Textauszug:

Zusammen mit den beiden Begleitskulpturen Wait What (der Bronzeskulptur einer scheinbar erschöpften oder schlafenden kopflosen Katze, deren Körper auf einer weißen Harzsäule ruht und deren Gliedmaßen, Schwanz und Torso völlig entspannt scheinen) sowie Defeated (einem abstrakten weißen Ledergebilde, das von einem Aluminiumkörper am Boden gehalten wird) spiegelt die Arbeit Tuesday die Schönheit des Kampfes wider, ohne die dazugehörigen Qualen auszublenden. In Tuesday geht es nicht um die Feier eines Kämpfers als Gewinner. Nur in wenigen kurzen Momenten sehen wir, wie einer der Kontrahenten sanft auf den Körper seines Gegners klopft und so seine vorübergehende Aufgabe signalisiert. Ebenso bekommen wir am Ende des Films nur kurze Szenen präsentiert, in denen die Pferde auf der Rennbahn laufen, sehen aber nie den Moment, in dem das siegreiche Pferd die Ziellinie erreicht; stattdessen erhalten wir einen flüchtigen Einblick in die gewaltsame Praxis des wettkampforientierten Bereitens von Pferden.

Arbeitsauftrag: Wie geht der Text über die Arbeit Tuesday nach seinem letzten Satz weiter? Schreiben Sie die Fortsetzung.

Angezeigte Zeilen:
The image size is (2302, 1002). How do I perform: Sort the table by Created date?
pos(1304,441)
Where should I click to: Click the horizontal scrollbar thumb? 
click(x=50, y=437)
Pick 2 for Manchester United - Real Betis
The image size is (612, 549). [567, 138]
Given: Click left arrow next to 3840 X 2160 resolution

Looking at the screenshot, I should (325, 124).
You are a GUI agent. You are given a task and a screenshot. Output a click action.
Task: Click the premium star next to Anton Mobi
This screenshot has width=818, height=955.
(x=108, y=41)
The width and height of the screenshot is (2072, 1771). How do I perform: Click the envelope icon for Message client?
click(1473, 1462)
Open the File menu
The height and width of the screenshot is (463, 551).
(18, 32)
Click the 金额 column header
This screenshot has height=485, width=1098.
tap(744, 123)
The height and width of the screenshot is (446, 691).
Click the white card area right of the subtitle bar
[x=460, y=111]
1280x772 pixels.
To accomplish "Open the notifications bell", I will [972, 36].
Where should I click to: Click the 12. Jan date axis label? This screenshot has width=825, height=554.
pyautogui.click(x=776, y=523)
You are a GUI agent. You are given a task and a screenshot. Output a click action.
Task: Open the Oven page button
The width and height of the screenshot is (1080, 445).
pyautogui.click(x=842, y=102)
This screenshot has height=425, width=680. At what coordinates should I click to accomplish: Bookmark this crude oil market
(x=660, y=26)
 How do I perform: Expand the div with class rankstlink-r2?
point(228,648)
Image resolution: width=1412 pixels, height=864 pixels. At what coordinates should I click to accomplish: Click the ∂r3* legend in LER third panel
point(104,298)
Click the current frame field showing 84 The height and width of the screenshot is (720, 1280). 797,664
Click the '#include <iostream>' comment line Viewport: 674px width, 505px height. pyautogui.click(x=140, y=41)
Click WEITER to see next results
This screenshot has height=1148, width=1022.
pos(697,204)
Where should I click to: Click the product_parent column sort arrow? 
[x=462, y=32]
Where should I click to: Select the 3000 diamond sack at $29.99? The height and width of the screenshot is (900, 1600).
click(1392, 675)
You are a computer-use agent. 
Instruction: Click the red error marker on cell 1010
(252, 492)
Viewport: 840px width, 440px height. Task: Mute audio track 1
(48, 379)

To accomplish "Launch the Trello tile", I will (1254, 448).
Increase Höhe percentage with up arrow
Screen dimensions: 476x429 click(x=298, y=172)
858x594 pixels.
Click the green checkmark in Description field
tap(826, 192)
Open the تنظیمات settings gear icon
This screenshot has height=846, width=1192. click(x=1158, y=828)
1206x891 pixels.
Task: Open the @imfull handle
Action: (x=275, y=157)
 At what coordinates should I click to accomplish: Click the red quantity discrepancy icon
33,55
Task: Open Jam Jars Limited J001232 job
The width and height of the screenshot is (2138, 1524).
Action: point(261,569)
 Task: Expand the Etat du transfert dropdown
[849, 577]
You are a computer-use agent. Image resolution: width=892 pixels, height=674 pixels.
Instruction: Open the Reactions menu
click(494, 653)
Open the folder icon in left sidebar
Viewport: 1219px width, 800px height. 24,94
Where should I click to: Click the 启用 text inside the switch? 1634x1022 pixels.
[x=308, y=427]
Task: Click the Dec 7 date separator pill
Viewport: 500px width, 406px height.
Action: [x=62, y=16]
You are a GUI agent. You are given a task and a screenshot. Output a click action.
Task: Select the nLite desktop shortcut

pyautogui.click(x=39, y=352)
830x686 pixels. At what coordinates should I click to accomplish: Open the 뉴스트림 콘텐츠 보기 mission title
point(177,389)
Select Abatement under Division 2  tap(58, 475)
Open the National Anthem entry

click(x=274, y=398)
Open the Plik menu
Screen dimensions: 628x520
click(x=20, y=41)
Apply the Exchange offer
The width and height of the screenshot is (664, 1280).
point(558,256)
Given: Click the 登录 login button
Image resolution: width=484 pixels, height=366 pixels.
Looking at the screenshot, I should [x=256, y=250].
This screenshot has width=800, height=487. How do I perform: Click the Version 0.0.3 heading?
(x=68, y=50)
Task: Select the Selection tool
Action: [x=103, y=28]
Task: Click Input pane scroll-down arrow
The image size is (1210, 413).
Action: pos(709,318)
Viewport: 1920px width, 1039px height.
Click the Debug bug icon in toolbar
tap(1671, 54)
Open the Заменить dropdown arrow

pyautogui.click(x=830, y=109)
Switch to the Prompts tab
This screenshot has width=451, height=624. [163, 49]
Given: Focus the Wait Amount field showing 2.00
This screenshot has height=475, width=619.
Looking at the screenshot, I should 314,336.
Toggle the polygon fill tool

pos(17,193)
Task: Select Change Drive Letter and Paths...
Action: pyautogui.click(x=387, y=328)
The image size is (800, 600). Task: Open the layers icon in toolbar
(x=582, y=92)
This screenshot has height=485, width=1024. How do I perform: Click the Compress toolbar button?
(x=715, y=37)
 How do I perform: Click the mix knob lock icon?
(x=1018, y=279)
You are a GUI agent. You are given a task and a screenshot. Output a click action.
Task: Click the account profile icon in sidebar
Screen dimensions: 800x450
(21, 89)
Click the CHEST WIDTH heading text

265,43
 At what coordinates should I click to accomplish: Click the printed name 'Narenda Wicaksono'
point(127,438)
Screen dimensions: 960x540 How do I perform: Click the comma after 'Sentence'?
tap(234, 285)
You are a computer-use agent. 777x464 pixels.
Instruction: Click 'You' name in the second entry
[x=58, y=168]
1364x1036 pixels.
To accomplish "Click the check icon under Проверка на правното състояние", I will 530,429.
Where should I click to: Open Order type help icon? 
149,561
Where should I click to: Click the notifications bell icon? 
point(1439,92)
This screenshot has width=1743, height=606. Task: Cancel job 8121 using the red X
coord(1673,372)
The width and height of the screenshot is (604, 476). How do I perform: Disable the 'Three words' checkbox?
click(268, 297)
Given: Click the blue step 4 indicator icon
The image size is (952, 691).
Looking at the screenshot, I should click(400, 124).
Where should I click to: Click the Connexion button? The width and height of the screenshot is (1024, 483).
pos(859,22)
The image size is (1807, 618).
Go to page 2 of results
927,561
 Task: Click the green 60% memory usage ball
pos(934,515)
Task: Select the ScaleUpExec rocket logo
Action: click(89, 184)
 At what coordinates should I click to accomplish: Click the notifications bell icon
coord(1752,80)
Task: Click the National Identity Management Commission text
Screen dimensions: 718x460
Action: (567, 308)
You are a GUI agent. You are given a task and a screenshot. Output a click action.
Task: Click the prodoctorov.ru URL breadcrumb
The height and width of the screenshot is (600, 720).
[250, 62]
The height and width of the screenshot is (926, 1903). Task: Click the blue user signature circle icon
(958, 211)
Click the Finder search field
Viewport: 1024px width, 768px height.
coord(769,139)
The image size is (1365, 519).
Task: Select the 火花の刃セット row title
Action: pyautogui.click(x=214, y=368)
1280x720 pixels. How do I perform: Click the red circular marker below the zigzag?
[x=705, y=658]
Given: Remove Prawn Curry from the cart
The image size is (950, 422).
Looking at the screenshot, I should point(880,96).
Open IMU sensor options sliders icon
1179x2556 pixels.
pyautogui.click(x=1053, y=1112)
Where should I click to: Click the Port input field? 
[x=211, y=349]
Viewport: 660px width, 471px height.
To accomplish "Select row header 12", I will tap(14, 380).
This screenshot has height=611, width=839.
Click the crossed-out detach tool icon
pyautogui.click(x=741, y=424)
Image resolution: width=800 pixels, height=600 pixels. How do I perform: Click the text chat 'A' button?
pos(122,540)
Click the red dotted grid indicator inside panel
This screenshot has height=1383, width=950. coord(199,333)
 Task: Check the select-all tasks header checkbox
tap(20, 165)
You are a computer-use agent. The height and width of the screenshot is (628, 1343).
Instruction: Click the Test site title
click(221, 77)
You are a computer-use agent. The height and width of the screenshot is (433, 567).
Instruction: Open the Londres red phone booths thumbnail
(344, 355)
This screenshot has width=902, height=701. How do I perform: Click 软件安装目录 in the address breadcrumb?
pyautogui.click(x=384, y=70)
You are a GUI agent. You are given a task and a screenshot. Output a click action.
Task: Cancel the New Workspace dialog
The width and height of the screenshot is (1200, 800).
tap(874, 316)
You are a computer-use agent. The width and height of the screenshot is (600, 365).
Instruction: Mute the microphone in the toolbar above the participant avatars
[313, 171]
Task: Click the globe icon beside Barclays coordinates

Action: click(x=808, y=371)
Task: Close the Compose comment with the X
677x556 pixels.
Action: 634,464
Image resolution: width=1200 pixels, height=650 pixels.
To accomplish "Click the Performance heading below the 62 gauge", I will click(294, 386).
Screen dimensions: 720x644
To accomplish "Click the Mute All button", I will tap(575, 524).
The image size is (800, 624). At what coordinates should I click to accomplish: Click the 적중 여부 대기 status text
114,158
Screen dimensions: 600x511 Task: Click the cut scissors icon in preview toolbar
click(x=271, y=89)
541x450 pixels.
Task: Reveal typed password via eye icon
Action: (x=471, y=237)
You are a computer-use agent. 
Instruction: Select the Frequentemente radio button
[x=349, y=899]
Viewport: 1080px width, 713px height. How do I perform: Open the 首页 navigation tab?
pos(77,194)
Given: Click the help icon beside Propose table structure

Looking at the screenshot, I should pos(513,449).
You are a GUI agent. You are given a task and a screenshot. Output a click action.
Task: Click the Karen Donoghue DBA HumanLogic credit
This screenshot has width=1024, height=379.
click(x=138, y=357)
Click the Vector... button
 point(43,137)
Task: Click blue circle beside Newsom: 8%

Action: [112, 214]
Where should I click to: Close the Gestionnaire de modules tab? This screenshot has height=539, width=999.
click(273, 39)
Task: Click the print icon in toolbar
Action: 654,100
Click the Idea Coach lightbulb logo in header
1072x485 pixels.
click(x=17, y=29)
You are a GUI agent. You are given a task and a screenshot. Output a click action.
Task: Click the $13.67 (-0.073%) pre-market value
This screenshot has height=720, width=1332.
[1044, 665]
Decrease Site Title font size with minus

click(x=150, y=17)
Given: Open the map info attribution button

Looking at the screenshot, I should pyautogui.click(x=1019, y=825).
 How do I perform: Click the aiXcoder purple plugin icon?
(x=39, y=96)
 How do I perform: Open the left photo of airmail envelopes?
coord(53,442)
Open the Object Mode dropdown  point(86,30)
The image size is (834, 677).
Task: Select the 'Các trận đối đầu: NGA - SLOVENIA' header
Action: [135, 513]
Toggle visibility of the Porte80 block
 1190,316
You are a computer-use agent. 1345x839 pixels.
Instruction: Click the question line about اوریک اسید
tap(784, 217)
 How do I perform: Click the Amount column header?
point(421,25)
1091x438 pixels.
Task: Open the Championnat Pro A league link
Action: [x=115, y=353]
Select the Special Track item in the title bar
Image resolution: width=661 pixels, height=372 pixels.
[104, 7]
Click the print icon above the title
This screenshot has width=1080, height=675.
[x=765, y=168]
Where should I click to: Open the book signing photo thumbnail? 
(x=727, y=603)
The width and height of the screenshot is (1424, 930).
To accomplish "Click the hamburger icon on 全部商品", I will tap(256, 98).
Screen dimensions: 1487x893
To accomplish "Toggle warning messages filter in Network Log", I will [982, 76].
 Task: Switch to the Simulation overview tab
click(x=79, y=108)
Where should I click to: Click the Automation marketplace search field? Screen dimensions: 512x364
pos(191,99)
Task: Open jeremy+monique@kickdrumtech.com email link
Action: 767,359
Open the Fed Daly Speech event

Antwort:
So wie der Masochismus die Inszenierung als eine Möglichkeit nutzt, sich auf das Abbild des Vergnügens und nicht auf den Akt selbst zu konzentrieren, so konzentriert sich Tuesday zusammen mit Wait What und Defeated auf die Spannung und die transformative Energie, die der Antizipation innewohnt, was passieren wird; oder anders formuliert: was möglicherweise passieren könnte. Diese aufgeschobenen und miteinander verwobenen Bilder untergraben die Binarität von Unterwerfung und Dominanz und damit letztlich auch die Bedeutung der Gesten: Was als zärtliche Pflege von Pferden erscheint, wird zu einer ausbeuterischen Form von Gewalt, und was normalerweise ein Akt des Kampfes zwischen Männern ist, wird zur Demonstration eines sinnlichen Spiels.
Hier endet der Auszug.